§ Excerpted data
━━━━━━━━━━━━━━━━

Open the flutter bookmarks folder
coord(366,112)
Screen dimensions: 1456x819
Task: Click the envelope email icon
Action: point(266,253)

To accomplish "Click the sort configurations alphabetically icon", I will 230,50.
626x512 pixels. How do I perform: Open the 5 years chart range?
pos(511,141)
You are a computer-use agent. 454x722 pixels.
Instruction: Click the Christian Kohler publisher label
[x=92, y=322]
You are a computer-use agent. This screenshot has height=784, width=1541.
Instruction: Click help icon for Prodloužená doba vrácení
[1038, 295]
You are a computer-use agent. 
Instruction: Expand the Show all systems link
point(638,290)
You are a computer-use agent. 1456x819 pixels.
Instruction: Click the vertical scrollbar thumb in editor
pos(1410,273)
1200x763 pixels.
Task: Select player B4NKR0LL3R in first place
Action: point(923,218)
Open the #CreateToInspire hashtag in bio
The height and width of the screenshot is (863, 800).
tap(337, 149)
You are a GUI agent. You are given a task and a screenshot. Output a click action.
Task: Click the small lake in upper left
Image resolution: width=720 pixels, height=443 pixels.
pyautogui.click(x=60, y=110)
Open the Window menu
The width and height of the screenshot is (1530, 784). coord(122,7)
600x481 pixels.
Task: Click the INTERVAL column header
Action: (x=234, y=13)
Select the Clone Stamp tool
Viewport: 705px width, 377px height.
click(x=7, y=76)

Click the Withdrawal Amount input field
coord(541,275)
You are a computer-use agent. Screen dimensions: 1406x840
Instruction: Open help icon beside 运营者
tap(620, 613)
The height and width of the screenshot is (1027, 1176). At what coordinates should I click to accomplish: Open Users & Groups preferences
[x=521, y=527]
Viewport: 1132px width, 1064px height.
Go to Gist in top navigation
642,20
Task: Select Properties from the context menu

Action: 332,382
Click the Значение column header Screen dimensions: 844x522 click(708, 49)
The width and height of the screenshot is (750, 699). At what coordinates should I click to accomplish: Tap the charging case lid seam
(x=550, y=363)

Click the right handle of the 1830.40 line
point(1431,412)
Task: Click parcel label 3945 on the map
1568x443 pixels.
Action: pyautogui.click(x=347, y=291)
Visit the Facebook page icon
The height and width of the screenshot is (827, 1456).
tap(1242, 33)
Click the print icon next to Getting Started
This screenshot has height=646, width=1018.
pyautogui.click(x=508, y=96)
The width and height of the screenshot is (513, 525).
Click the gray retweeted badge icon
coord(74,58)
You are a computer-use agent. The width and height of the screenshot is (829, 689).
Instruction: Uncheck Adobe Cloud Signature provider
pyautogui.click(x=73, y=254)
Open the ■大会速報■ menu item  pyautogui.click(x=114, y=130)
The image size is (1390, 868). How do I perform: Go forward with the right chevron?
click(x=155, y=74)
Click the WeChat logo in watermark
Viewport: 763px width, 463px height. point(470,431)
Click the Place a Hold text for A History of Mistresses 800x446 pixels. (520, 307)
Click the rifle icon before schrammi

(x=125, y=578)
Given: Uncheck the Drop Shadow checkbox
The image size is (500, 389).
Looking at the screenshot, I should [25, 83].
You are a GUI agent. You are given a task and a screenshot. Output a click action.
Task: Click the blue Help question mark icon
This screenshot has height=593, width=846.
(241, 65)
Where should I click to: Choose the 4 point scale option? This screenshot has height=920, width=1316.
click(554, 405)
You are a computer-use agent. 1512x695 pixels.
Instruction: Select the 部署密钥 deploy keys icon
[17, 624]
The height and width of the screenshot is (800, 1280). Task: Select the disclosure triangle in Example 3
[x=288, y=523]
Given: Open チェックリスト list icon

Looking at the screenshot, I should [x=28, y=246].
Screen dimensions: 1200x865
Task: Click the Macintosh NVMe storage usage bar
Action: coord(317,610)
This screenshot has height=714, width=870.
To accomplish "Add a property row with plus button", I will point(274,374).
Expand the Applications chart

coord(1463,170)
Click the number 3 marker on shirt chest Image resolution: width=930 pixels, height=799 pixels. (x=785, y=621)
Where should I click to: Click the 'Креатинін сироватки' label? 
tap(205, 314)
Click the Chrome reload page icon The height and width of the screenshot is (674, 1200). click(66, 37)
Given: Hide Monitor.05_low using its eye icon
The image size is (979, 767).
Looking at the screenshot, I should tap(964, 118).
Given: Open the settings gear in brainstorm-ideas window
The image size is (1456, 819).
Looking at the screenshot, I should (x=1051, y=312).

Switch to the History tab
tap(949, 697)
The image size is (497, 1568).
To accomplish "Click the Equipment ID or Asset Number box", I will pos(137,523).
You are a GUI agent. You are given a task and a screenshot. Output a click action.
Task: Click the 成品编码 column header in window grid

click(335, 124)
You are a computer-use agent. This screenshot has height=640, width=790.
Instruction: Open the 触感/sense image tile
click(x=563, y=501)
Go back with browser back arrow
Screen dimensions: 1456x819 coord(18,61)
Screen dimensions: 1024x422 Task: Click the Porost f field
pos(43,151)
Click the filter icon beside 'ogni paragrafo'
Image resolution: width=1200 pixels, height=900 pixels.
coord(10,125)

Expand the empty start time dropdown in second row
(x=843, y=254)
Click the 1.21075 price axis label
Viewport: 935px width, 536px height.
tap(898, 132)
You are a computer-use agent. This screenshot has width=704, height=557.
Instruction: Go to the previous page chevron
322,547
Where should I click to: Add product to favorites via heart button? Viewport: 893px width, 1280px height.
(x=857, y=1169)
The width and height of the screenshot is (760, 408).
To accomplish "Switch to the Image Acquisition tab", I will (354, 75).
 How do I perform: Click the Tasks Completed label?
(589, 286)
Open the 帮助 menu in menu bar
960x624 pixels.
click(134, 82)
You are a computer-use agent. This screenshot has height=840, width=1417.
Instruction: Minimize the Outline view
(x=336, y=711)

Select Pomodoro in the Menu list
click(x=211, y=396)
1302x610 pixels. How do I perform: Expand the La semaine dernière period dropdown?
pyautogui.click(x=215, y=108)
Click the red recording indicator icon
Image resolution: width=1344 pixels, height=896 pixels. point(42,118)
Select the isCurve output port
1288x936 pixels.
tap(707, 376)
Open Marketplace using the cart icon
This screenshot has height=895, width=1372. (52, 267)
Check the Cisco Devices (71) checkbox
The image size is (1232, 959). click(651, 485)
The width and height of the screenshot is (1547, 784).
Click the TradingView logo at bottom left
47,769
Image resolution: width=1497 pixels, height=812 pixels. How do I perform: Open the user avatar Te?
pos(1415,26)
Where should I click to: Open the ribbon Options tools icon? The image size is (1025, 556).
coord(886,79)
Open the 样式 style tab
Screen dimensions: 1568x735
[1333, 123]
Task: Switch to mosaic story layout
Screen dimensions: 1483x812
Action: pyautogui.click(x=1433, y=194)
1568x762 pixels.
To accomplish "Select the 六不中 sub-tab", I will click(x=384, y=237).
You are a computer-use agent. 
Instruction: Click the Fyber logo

━━━━━━━━━━━━━━━━

§ Task goal
Copy every line of the records above word for word.

§ Solution to this problem
Open the flutter bookmarks folder
coord(366,112)
Screen dimensions: 1456x819
Task: Click the envelope email icon
Action: point(266,253)

To accomplish "Click the sort configurations alphabetically icon", I will 230,50.
626x512 pixels. How do I perform: Open the 5 years chart range?
pos(511,141)
You are a computer-use agent. 454x722 pixels.
Instruction: Click the Christian Kohler publisher label
[x=92, y=322]
You are a computer-use agent. This screenshot has height=784, width=1541.
Instruction: Click help icon for Prodloužená doba vrácení
[1038, 295]
You are a computer-use agent. 
Instruction: Expand the Show all systems link
point(638,290)
You are a computer-use agent. 1456x819 pixels.
Instruction: Click the vertical scrollbar thumb in editor
pos(1410,273)
1200x763 pixels.
Task: Select player B4NKR0LL3R in first place
Action: point(923,218)
Open the #CreateToInspire hashtag in bio
The height and width of the screenshot is (863, 800).
tap(337, 149)
You are a GUI agent. You are given a task and a screenshot. Output a click action.
Task: Click the small lake in upper left
Image resolution: width=720 pixels, height=443 pixels.
pyautogui.click(x=60, y=110)
Open the Window menu
The width and height of the screenshot is (1530, 784). coord(122,7)
600x481 pixels.
Task: Click the INTERVAL column header
Action: (x=234, y=13)
Select the Clone Stamp tool
Viewport: 705px width, 377px height.
click(x=7, y=76)

Click the Withdrawal Amount input field
coord(541,275)
You are a computer-use agent. Screen dimensions: 1406x840
Instruction: Open help icon beside 运营者
tap(620, 613)
The height and width of the screenshot is (1027, 1176). At what coordinates should I click to accomplish: Open Users & Groups preferences
[x=521, y=527]
Viewport: 1132px width, 1064px height.
Go to Gist in top navigation
642,20
Task: Select Properties from the context menu

Action: 332,382
Click the Значение column header Screen dimensions: 844x522 click(708, 49)
The width and height of the screenshot is (750, 699). At what coordinates should I click to accomplish: Tap the charging case lid seam
(x=550, y=363)

Click the right handle of the 1830.40 line
point(1431,412)
Task: Click parcel label 3945 on the map
1568x443 pixels.
Action: pyautogui.click(x=347, y=291)
Visit the Facebook page icon
The height and width of the screenshot is (827, 1456).
tap(1242, 33)
Click the print icon next to Getting Started
This screenshot has height=646, width=1018.
pyautogui.click(x=508, y=96)
The width and height of the screenshot is (513, 525).
Click the gray retweeted badge icon
coord(74,58)
You are a computer-use agent. The width and height of the screenshot is (829, 689).
Instruction: Uncheck Adobe Cloud Signature provider
pyautogui.click(x=73, y=254)
Open the ■大会速報■ menu item  pyautogui.click(x=114, y=130)
The image size is (1390, 868). How do I perform: Go forward with the right chevron?
click(x=155, y=74)
Click the WeChat logo in watermark
Viewport: 763px width, 463px height. point(470,431)
Click the Place a Hold text for A History of Mistresses 800x446 pixels. (520, 307)
Click the rifle icon before schrammi

(x=125, y=578)
Given: Uncheck the Drop Shadow checkbox
The image size is (500, 389).
Looking at the screenshot, I should [25, 83].
You are a GUI agent. You are given a task and a screenshot. Output a click action.
Task: Click the blue Help question mark icon
This screenshot has height=593, width=846.
(241, 65)
Where should I click to: Choose the 4 point scale option? This screenshot has height=920, width=1316.
click(554, 405)
You are a computer-use agent. 1512x695 pixels.
Instruction: Select the 部署密钥 deploy keys icon
[17, 624]
The height and width of the screenshot is (800, 1280). Task: Select the disclosure triangle in Example 3
[x=288, y=523]
Given: Open チェックリスト list icon

Looking at the screenshot, I should [x=28, y=246].
Screen dimensions: 1200x865
Task: Click the Macintosh NVMe storage usage bar
Action: coord(317,610)
This screenshot has height=714, width=870.
To accomplish "Add a property row with plus button", I will point(274,374).
Expand the Applications chart

coord(1463,170)
Click the number 3 marker on shirt chest Image resolution: width=930 pixels, height=799 pixels. (x=785, y=621)
Where should I click to: Click the 'Креатинін сироватки' label? 
tap(205, 314)
Click the Chrome reload page icon The height and width of the screenshot is (674, 1200). click(66, 37)
Given: Hide Monitor.05_low using its eye icon
The image size is (979, 767).
Looking at the screenshot, I should tap(964, 118).
Given: Open the settings gear in brainstorm-ideas window
The image size is (1456, 819).
Looking at the screenshot, I should (x=1051, y=312).

Switch to the History tab
tap(949, 697)
The image size is (497, 1568).
To accomplish "Click the Equipment ID or Asset Number box", I will pos(137,523).
You are a GUI agent. You are given a task and a screenshot. Output a click action.
Task: Click the 成品编码 column header in window grid

click(335, 124)
You are a computer-use agent. This screenshot has height=640, width=790.
Instruction: Open the 触感/sense image tile
click(x=563, y=501)
Go back with browser back arrow
Screen dimensions: 1456x819 coord(18,61)
Screen dimensions: 1024x422 Task: Click the Porost f field
pos(43,151)
Click the filter icon beside 'ogni paragrafo'
Image resolution: width=1200 pixels, height=900 pixels.
coord(10,125)

Expand the empty start time dropdown in second row
(x=843, y=254)
Click the 1.21075 price axis label
Viewport: 935px width, 536px height.
tap(898, 132)
You are a computer-use agent. This screenshot has width=704, height=557.
Instruction: Go to the previous page chevron
322,547
Where should I click to: Add product to favorites via heart button? Viewport: 893px width, 1280px height.
(x=857, y=1169)
The width and height of the screenshot is (760, 408).
To accomplish "Switch to the Image Acquisition tab", I will (354, 75).
 How do I perform: Click the Tasks Completed label?
(589, 286)
Open the 帮助 menu in menu bar
960x624 pixels.
click(134, 82)
You are a computer-use agent. This screenshot has height=840, width=1417.
Instruction: Minimize the Outline view
(x=336, y=711)

Select Pomodoro in the Menu list
click(x=211, y=396)
1302x610 pixels. How do I perform: Expand the La semaine dernière period dropdown?
pyautogui.click(x=215, y=108)
Click the red recording indicator icon
Image resolution: width=1344 pixels, height=896 pixels. point(42,118)
Select the isCurve output port
1288x936 pixels.
tap(707, 376)
Open Marketplace using the cart icon
This screenshot has height=895, width=1372. (52, 267)
Check the Cisco Devices (71) checkbox
The image size is (1232, 959). click(651, 485)
The width and height of the screenshot is (1547, 784).
Click the TradingView logo at bottom left
47,769
Image resolution: width=1497 pixels, height=812 pixels. How do I perform: Open the user avatar Te?
pos(1415,26)
Where should I click to: Open the ribbon Options tools icon? The image size is (1025, 556).
coord(886,79)
Open the 样式 style tab
Screen dimensions: 1568x735
[1333, 123]
Task: Switch to mosaic story layout
Screen dimensions: 1483x812
Action: pyautogui.click(x=1433, y=194)
1568x762 pixels.
To accomplish "Select the 六不中 sub-tab", I will click(x=384, y=237).
You are a computer-use agent. 
Instruction: Click the Fyber logo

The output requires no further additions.